Aisyah menggelengkan kepala, merasa sedih dan marah sekaligus. "Arya, kamu harus membuat pilihan. Jika kamu memilih untuk tetap bersama keluargamu demi warisan dan bisnis mereka, maka aku tidak bisa ada di sampingmu. Aku tidak bisa menjadi bagian dari hidup yang penuh kebohongan dan ketidakpastian ini."
Keheningan kembali menyelimuti mereka. Arya terlihat seperti seseorang yang telah kehilangan segala harapan, terjebak dalam dilema antara keluarganya dan keyakinannya, antara masa depan yang telah direncanakan untuknya dan jalan yang mungkin ia yakini sebagai kebenaran.

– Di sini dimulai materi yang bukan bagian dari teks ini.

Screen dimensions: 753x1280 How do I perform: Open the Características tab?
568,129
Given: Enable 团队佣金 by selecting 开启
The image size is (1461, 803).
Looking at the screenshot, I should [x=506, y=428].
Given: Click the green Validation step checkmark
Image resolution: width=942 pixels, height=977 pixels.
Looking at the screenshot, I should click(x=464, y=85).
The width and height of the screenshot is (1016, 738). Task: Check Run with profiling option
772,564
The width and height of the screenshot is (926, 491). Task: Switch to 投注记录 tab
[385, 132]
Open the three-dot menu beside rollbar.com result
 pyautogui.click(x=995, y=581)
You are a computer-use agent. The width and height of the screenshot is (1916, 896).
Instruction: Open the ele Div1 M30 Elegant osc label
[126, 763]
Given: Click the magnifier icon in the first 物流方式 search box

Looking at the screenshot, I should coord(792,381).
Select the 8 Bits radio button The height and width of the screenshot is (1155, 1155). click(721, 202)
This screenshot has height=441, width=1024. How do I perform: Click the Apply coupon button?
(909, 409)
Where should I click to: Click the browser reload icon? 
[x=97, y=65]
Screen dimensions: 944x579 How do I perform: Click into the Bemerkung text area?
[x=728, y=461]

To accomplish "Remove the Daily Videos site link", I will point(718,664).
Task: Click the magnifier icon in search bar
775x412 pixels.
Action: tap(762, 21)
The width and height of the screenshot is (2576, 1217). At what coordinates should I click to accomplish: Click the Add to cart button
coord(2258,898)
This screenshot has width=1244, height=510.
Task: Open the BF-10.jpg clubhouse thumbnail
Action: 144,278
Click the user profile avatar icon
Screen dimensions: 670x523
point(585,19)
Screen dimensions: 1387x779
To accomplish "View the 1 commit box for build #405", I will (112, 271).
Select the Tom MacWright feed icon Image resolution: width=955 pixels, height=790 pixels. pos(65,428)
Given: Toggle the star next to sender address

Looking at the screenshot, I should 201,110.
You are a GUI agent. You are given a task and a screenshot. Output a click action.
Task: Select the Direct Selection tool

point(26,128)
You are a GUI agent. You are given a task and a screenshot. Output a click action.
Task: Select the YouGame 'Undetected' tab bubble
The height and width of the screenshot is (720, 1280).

Aisyah berdiri dari bangku, merasa bahwa ini adalah akhir dari segalanya. "Arya, aku mencintaimu, tapi aku tidak bisa melanjutkan hubungan ini jika kamu tidak bisa menentukan di mana hatimu berada. Aku tidak bisa hidup dengan seseorang yang terus terombang-ambing di antara dua dunia. Kamu harus membuat keputusan yang jelas."
Arya menatap Aisyah dengan mata yang berkaca-kaca. "Aku tahu, Aisyah. Aku tahu aku telah mengecewakanmu. Aku hanya butuh waktu..."
Aisyah menggelengkan kepala. "Waktu tidak akan mengubah apa pun jika kamu tidak berani mengambil sikap. Aku akan pergi sekarang, Arya. Aku berharap kamu bisa menemukan kedamaian dalam hidupmu. Tapi sampai kamu tahu apa yang benar-benar kamu inginkan, jangan mencariku lagi."
Aisyah berbalik dan berjalan menjauh, meninggalkan Arya yang masih duduk di bangku, terdiam dalam rasa bersalah dan kebingungan. Hatinya terasa berat, tetapi ia tahu bahwa ini adalah keputusan yang benar. Ia tidak bisa terus hidup dalam bayang-bayang kebingungan Arya.
Namun, saat ia hampir mencapai pintu keluar taman, ponselnya kembali bergetar. Ada pesan lain dari Arya.
**"Aisyah, ada satu hal lagi yang belum aku katakan. Sesuatu yang jauh lebih besar dari apa pun yang telah kukatakan sebelumnya. Kita harus bertemu lagi... Aku mohon."**
Aisyah berhenti di tempat, tubuhnya membeku. Apa lagi yang belum dikatakan Arya? Apa yang bisa lebih besar dari semua pengakuan yang baru saja ia dengar?